- _Try it_
Exact reproduction is required for all entries.

*** Opening Dataset content ***

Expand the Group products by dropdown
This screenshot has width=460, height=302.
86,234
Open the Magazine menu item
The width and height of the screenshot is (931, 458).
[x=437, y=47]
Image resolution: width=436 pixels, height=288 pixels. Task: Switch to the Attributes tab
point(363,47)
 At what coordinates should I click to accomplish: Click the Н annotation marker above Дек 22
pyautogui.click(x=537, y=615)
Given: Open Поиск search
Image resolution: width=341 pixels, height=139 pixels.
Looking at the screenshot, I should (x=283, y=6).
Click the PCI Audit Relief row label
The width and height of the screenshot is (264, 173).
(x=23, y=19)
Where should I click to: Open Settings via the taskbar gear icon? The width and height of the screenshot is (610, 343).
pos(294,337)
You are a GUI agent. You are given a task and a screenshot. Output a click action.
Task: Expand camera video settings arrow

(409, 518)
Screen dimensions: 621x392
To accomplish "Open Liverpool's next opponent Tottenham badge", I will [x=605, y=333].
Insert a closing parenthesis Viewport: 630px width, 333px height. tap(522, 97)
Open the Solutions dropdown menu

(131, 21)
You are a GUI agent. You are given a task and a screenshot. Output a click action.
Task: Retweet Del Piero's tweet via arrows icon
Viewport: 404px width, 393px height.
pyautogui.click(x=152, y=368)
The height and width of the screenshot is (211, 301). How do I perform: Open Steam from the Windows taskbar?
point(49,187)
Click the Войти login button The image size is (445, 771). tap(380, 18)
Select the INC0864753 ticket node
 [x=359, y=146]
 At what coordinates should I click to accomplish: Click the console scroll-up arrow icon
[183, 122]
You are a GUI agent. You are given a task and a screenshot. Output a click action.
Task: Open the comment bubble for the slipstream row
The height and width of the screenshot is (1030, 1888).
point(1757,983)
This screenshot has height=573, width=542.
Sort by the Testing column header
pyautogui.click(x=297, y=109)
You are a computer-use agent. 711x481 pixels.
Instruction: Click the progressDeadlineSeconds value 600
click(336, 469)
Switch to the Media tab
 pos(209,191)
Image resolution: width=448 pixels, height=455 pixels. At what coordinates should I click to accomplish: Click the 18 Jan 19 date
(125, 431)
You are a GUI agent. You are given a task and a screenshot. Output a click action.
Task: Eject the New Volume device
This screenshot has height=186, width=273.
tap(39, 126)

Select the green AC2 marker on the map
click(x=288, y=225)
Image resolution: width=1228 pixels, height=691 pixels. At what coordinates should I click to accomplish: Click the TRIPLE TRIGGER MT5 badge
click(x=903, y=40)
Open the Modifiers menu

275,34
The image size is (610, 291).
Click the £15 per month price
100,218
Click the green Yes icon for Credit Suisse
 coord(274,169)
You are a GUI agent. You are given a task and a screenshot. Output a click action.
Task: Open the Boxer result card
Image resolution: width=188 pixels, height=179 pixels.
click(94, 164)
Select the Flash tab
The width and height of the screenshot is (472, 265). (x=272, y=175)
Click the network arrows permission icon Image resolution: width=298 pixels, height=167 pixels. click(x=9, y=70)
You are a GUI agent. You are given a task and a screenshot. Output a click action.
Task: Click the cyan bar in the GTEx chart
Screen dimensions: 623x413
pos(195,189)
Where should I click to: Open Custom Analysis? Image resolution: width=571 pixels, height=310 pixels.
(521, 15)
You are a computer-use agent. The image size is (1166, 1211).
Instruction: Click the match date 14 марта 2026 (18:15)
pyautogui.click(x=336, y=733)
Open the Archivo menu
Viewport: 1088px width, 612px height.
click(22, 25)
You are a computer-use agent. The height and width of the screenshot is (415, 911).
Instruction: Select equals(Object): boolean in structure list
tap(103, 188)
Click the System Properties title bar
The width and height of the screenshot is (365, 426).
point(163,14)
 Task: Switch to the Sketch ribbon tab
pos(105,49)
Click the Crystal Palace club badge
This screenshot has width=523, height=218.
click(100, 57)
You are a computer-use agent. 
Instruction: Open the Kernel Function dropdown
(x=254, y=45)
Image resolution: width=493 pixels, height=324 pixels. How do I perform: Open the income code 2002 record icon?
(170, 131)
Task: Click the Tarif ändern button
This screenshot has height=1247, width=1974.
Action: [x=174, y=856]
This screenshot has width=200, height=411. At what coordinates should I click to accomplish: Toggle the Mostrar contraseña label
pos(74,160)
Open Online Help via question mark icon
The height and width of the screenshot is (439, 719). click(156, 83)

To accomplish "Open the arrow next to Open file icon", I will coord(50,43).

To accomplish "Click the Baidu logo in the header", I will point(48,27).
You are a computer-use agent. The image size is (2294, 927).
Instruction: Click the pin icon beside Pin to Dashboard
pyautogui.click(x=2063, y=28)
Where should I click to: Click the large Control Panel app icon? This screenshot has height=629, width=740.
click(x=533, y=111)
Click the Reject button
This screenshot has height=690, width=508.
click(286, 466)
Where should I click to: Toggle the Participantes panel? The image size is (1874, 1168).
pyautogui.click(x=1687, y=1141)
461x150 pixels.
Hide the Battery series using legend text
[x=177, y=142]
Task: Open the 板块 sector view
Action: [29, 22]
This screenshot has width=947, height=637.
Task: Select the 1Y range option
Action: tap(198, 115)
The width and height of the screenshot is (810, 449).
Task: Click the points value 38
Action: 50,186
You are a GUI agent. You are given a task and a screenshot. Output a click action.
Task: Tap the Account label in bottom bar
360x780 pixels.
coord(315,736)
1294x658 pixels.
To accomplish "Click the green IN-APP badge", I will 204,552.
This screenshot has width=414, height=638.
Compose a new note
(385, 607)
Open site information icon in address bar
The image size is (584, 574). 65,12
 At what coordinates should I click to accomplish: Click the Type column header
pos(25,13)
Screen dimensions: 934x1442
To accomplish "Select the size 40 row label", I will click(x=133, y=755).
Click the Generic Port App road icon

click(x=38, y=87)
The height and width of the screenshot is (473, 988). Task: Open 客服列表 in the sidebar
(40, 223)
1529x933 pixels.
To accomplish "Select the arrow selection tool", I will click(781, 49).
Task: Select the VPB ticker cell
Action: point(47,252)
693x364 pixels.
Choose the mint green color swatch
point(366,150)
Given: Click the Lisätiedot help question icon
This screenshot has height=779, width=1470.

*** Closing Dataset content ***

- _Finished exercise_
Expand the Group products by dropdown
This screenshot has width=460, height=302.
86,234
Open the Magazine menu item
The width and height of the screenshot is (931, 458).
[x=437, y=47]
Image resolution: width=436 pixels, height=288 pixels. Task: Switch to the Attributes tab
point(363,47)
 At what coordinates should I click to accomplish: Click the Н annotation marker above Дек 22
pyautogui.click(x=537, y=615)
Given: Open Поиск search
Image resolution: width=341 pixels, height=139 pixels.
Looking at the screenshot, I should (x=283, y=6).
Click the PCI Audit Relief row label
The width and height of the screenshot is (264, 173).
(x=23, y=19)
Where should I click to: Open Settings via the taskbar gear icon? The width and height of the screenshot is (610, 343).
pos(294,337)
You are a GUI agent. You are given a task and a screenshot. Output a click action.
Task: Expand camera video settings arrow

(409, 518)
Screen dimensions: 621x392
To accomplish "Open Liverpool's next opponent Tottenham badge", I will [x=605, y=333].
Insert a closing parenthesis Viewport: 630px width, 333px height. tap(522, 97)
Open the Solutions dropdown menu

(131, 21)
You are a GUI agent. You are given a task and a screenshot. Output a click action.
Task: Retweet Del Piero's tweet via arrows icon
Viewport: 404px width, 393px height.
pyautogui.click(x=152, y=368)
The height and width of the screenshot is (211, 301). How do I perform: Open Steam from the Windows taskbar?
point(49,187)
Click the Войти login button The image size is (445, 771). tap(380, 18)
Select the INC0864753 ticket node
 [x=359, y=146]
 At what coordinates should I click to accomplish: Click the console scroll-up arrow icon
[183, 122]
You are a GUI agent. You are given a task and a screenshot. Output a click action.
Task: Open the comment bubble for the slipstream row
The height and width of the screenshot is (1030, 1888).
point(1757,983)
This screenshot has height=573, width=542.
Sort by the Testing column header
pyautogui.click(x=297, y=109)
You are a computer-use agent. 711x481 pixels.
Instruction: Click the progressDeadlineSeconds value 600
click(336, 469)
Switch to the Media tab
 pos(209,191)
Image resolution: width=448 pixels, height=455 pixels. At what coordinates should I click to accomplish: Click the 18 Jan 19 date
(125, 431)
You are a GUI agent. You are given a task and a screenshot. Output a click action.
Task: Eject the New Volume device
This screenshot has height=186, width=273.
tap(39, 126)

Select the green AC2 marker on the map
click(x=288, y=225)
Image resolution: width=1228 pixels, height=691 pixels. At what coordinates should I click to accomplish: Click the TRIPLE TRIGGER MT5 badge
click(x=903, y=40)
Open the Modifiers menu

275,34
The image size is (610, 291).
Click the £15 per month price
100,218
Click the green Yes icon for Credit Suisse
 coord(274,169)
You are a GUI agent. You are given a task and a screenshot. Output a click action.
Task: Open the Boxer result card
Image resolution: width=188 pixels, height=179 pixels.
click(94, 164)
Select the Flash tab
The width and height of the screenshot is (472, 265). (x=272, y=175)
Click the network arrows permission icon Image resolution: width=298 pixels, height=167 pixels. click(x=9, y=70)
You are a GUI agent. You are given a task and a screenshot. Output a click action.
Task: Click the cyan bar in the GTEx chart
Screen dimensions: 623x413
pos(195,189)
Where should I click to: Open Custom Analysis? Image resolution: width=571 pixels, height=310 pixels.
(521, 15)
You are a computer-use agent. The image size is (1166, 1211).
Instruction: Click the match date 14 марта 2026 (18:15)
pyautogui.click(x=336, y=733)
Open the Archivo menu
Viewport: 1088px width, 612px height.
click(22, 25)
You are a computer-use agent. The height and width of the screenshot is (415, 911).
Instruction: Select equals(Object): boolean in structure list
tap(103, 188)
Click the System Properties title bar
The width and height of the screenshot is (365, 426).
point(163,14)
 Task: Switch to the Sketch ribbon tab
pos(105,49)
Click the Crystal Palace club badge
This screenshot has width=523, height=218.
click(100, 57)
You are a computer-use agent. 
Instruction: Open the Kernel Function dropdown
(x=254, y=45)
Image resolution: width=493 pixels, height=324 pixels. How do I perform: Open the income code 2002 record icon?
(170, 131)
Task: Click the Tarif ändern button
This screenshot has height=1247, width=1974.
Action: [x=174, y=856]
This screenshot has width=200, height=411. At what coordinates should I click to accomplish: Toggle the Mostrar contraseña label
pos(74,160)
Open Online Help via question mark icon
The height and width of the screenshot is (439, 719). click(156, 83)

To accomplish "Open the arrow next to Open file icon", I will coord(50,43).

To accomplish "Click the Baidu logo in the header", I will point(48,27).
You are a computer-use agent. The image size is (2294, 927).
Instruction: Click the pin icon beside Pin to Dashboard
pyautogui.click(x=2063, y=28)
Where should I click to: Click the large Control Panel app icon? This screenshot has height=629, width=740.
click(x=533, y=111)
Click the Reject button
This screenshot has height=690, width=508.
click(286, 466)
Where should I click to: Toggle the Participantes panel? The image size is (1874, 1168).
pyautogui.click(x=1687, y=1141)
461x150 pixels.
Hide the Battery series using legend text
[x=177, y=142]
Task: Open the 板块 sector view
Action: [29, 22]
This screenshot has width=947, height=637.
Task: Select the 1Y range option
Action: tap(198, 115)
The width and height of the screenshot is (810, 449).
Task: Click the points value 38
Action: 50,186
You are a GUI agent. You are given a task and a screenshot. Output a click action.
Task: Tap the Account label in bottom bar
360x780 pixels.
coord(315,736)
1294x658 pixels.
To accomplish "Click the green IN-APP badge", I will 204,552.
This screenshot has width=414, height=638.
Compose a new note
(385, 607)
Open site information icon in address bar
The image size is (584, 574). 65,12
 At what coordinates should I click to accomplish: Click the Type column header
pos(25,13)
Screen dimensions: 934x1442
To accomplish "Select the size 40 row label", I will click(x=133, y=755).
Click the Generic Port App road icon

click(x=38, y=87)
The height and width of the screenshot is (473, 988). Task: Open 客服列表 in the sidebar
(40, 223)
1529x933 pixels.
To accomplish "Select the arrow selection tool", I will click(781, 49).
Task: Select the VPB ticker cell
Action: point(47,252)
693x364 pixels.
Choose the mint green color swatch
point(366,150)
Given: Click the Lisätiedot help question icon
This screenshot has height=779, width=1470.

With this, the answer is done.